Friday, February 03, 2006

Delta Hotel and I are watching Dateline NBC, the third part in a series about internet sexual predators. What can I say? If I've never been in a man-hatin' frame of mind before, it's hard not to be viewing the cross section of perverts on this show. There's nothing worse than a crime against a child. It's probably a good thing that I don't run the show because I don't think I'd be so big on rehabilitating these freaks. I think I'd take away the offending body part and call it a day. I'm in the middle of a hormonal tsunami, so it's probably better that I DON"T rant right now. Besides, I'm too busy daydreaming about what I could accomplish along side these sheriffs arresting the predators, if only I had a good sharp pair of pruning shears.

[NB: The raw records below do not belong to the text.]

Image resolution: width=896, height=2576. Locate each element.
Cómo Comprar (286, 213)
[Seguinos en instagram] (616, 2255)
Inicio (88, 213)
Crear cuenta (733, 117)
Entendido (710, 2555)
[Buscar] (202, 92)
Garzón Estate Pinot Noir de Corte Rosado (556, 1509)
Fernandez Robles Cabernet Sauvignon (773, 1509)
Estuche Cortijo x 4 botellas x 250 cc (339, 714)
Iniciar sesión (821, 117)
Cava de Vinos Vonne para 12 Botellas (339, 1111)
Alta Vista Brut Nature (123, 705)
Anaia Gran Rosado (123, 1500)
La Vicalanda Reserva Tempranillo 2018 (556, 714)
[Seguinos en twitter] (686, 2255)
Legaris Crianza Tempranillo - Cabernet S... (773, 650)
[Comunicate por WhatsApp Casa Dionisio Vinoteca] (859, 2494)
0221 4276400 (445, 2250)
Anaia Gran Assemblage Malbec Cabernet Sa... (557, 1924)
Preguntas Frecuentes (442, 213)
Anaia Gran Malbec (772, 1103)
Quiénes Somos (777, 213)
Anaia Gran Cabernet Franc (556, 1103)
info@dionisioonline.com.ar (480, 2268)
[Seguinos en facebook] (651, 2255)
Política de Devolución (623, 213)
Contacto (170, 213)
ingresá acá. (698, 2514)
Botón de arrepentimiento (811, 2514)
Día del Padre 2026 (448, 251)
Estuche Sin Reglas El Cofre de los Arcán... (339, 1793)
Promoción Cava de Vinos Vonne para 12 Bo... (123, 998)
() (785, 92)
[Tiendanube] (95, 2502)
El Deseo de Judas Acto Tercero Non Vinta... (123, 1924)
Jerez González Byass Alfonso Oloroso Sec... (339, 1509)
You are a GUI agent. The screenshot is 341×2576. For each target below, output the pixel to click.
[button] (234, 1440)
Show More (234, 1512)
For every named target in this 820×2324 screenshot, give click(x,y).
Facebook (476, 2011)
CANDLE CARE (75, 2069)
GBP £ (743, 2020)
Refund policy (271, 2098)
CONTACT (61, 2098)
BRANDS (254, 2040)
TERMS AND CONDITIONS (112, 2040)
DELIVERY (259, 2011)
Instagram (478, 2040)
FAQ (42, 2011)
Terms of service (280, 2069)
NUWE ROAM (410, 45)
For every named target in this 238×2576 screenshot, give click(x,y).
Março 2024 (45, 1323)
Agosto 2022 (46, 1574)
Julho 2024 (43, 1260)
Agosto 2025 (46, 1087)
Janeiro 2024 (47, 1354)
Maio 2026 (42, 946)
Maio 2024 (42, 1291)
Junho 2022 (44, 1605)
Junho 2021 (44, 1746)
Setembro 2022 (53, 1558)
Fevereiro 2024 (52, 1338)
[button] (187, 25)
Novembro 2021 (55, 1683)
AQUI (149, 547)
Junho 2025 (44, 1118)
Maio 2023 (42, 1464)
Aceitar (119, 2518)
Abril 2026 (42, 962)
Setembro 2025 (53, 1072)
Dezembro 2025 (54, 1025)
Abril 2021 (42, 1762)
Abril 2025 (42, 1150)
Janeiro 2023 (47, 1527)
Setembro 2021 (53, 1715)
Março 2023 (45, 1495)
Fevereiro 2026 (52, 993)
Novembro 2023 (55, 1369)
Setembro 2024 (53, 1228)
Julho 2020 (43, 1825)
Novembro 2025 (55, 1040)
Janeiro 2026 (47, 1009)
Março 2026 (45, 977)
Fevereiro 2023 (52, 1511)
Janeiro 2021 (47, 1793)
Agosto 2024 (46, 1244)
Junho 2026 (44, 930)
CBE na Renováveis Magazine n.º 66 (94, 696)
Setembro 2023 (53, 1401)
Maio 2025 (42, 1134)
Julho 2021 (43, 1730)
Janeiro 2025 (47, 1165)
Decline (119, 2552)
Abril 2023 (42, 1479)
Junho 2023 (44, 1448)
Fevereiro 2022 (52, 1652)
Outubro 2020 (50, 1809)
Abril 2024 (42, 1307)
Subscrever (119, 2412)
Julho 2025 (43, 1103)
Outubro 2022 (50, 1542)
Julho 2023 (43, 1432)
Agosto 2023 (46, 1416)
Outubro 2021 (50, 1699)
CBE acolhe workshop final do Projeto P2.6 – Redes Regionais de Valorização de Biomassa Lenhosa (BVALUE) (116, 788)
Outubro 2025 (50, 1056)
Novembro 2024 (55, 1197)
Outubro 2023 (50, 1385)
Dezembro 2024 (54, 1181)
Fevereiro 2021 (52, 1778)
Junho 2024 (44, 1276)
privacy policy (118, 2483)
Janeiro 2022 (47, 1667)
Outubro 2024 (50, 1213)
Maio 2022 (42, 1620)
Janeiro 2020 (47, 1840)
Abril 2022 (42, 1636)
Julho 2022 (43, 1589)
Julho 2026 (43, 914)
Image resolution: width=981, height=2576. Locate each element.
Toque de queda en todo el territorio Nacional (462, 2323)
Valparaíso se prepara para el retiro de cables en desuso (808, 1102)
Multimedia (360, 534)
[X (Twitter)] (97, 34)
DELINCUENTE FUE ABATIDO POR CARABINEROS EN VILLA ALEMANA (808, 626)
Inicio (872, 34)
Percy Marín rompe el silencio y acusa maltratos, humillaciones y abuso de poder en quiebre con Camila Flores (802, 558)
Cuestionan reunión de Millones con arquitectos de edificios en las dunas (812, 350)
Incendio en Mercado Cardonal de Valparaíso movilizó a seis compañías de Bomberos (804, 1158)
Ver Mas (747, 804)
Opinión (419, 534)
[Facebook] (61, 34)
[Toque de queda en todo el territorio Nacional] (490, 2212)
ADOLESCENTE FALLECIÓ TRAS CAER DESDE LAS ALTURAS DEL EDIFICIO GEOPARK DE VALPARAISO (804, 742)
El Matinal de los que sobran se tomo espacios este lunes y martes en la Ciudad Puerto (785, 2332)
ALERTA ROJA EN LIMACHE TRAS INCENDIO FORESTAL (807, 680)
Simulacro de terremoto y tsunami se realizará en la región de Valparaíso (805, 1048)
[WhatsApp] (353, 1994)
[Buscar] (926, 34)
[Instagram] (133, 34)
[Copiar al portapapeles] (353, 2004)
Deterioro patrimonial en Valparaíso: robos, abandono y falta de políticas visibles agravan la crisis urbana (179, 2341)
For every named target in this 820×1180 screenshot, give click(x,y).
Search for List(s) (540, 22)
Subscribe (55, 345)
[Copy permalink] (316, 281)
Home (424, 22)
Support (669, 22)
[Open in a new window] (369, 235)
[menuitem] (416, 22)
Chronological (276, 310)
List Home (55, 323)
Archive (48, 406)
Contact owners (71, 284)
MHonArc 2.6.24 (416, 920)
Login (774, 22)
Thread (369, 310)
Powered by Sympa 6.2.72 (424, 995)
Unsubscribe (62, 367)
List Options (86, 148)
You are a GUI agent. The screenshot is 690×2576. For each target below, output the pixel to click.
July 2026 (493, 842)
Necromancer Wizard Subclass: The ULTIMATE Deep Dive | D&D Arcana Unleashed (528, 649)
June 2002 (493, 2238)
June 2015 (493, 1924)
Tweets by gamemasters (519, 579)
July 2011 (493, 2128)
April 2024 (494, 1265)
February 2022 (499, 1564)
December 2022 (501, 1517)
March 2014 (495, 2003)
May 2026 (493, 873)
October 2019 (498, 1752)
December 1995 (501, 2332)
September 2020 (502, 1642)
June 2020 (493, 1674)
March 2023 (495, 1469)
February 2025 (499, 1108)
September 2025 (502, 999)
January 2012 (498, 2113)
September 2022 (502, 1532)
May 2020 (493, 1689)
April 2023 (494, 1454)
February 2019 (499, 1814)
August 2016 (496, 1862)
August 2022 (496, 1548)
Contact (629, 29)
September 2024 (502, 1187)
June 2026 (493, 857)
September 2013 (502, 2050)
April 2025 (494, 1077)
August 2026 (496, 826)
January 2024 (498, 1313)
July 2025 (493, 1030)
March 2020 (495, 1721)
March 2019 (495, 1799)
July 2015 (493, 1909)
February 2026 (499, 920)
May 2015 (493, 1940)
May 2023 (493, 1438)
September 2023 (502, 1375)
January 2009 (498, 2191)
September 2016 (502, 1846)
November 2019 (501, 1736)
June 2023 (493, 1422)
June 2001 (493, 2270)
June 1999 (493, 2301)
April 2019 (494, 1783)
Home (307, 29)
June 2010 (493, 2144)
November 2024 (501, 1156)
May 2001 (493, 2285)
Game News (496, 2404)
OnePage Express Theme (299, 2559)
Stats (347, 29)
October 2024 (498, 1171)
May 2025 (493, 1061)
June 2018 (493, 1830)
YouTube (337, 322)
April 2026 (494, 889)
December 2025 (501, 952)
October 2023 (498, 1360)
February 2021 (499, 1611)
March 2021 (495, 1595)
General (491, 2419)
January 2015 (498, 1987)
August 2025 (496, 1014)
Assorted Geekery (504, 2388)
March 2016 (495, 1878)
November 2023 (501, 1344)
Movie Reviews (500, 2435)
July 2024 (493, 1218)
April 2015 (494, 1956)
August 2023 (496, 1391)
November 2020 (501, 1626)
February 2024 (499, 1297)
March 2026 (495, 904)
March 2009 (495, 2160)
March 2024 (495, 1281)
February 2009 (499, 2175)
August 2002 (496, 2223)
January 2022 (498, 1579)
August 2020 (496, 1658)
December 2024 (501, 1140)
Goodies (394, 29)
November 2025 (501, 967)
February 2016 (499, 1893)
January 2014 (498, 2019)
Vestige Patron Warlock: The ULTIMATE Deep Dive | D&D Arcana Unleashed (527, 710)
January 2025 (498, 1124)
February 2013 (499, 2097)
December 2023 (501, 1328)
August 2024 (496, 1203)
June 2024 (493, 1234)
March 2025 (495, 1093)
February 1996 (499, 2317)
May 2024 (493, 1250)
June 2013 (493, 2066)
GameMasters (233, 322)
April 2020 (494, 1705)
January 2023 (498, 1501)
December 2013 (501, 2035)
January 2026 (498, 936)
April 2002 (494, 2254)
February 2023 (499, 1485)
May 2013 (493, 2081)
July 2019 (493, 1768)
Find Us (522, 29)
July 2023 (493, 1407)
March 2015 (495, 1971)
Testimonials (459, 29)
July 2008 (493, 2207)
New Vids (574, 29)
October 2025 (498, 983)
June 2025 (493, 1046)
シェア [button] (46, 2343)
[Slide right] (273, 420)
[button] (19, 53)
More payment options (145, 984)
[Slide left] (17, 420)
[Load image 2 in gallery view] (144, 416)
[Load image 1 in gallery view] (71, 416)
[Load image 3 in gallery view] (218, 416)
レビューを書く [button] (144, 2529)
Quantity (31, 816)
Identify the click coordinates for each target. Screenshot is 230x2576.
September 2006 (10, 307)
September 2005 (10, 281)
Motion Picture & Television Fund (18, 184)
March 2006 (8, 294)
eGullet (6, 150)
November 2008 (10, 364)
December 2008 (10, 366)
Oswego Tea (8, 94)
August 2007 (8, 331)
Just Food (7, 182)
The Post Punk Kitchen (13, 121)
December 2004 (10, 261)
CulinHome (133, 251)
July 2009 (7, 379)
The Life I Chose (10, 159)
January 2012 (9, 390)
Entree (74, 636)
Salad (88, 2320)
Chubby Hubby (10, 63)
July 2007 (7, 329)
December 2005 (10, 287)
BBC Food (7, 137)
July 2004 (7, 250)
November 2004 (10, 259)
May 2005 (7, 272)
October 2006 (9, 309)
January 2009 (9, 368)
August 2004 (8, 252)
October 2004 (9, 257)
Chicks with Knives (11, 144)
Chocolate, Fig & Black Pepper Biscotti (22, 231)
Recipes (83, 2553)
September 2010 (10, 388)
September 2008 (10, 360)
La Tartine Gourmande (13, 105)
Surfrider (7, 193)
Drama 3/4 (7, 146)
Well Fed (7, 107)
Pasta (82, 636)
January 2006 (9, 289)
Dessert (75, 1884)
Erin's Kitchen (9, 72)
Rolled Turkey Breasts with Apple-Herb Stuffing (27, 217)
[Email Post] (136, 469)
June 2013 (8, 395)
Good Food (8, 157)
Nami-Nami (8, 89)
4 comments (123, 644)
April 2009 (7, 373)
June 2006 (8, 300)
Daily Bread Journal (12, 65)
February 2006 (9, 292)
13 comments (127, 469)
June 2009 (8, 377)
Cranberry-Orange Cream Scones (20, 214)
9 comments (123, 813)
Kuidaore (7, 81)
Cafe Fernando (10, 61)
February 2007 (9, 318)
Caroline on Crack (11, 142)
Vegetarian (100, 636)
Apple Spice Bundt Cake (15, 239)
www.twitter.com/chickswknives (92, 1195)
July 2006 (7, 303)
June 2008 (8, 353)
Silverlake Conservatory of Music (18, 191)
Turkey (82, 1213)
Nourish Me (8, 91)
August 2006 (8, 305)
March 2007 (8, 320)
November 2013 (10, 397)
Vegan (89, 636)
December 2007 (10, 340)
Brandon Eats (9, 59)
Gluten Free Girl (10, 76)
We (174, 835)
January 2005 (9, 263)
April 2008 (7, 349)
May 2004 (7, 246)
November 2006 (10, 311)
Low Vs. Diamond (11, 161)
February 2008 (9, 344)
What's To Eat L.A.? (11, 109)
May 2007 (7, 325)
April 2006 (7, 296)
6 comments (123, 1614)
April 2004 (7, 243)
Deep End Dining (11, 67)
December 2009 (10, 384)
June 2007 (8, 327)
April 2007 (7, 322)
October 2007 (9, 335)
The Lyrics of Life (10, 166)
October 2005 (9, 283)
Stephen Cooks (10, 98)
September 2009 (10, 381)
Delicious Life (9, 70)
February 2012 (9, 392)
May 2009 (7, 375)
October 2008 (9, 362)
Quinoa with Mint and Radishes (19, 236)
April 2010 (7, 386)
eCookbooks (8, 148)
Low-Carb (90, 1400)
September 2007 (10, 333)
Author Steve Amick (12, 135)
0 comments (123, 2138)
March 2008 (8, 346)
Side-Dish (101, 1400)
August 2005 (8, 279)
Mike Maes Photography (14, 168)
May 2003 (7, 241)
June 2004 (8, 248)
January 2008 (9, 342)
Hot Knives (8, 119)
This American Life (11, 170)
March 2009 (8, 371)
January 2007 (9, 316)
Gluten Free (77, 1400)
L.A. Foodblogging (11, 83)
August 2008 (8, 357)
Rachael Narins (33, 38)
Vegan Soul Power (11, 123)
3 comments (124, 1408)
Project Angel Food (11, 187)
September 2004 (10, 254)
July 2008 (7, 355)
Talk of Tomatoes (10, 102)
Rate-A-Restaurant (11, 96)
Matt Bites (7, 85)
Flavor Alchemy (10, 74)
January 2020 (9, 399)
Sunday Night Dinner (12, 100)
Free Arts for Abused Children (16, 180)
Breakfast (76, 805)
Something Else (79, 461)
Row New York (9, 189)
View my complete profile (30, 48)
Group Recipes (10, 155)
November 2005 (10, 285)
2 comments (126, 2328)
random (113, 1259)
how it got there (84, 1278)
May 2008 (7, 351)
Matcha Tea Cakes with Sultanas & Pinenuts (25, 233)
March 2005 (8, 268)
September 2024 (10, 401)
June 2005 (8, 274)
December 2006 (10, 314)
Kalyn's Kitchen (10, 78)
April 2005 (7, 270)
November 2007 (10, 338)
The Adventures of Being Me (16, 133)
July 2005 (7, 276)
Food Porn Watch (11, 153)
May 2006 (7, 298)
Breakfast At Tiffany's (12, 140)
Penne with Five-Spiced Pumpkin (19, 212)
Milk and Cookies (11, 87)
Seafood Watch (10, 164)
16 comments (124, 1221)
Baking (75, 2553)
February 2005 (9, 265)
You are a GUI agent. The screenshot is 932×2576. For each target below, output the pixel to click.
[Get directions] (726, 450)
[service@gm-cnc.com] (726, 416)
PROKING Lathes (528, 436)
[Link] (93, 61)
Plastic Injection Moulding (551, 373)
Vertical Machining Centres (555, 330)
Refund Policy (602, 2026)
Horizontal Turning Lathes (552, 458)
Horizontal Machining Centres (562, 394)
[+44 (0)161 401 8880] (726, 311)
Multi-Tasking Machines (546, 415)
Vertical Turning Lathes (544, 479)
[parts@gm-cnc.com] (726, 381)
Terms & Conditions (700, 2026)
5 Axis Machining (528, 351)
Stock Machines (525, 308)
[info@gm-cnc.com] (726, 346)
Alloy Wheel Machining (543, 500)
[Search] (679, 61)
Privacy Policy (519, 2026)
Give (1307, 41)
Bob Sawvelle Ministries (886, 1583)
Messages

I know it's not healthy or productive or really life if you live inside a little cubbyhole of fear. (Or in my case, from inside a gallon jug of Hater-ade) But you can bet your sandwich that if any of my kids feel the need to create a MySpace account, or any other "teen" chatroom account, these eyes will be watching it.

I think I need to take my dog for a walk.

5 comments:

Idiot Cook said...

Remind me never to cross you.

LOVE the "Hatorade."

How's the homework coming along?

Anonymous said...

I agree. If you mess with a kid, rule of law should be suspended once they've proven it beyond reasonable doubt. The the pitchfork, gasoline, chainsaw bearing townsfolk should get a crack at you on Main Street.

Rob

Anonymous said...

Lots of passion in this post!

P.H. said...

I'm right there with DawnApril. Touch my kids; kill first -- discuss using my words later.

kris said...

By offending body part you mean their brain, right?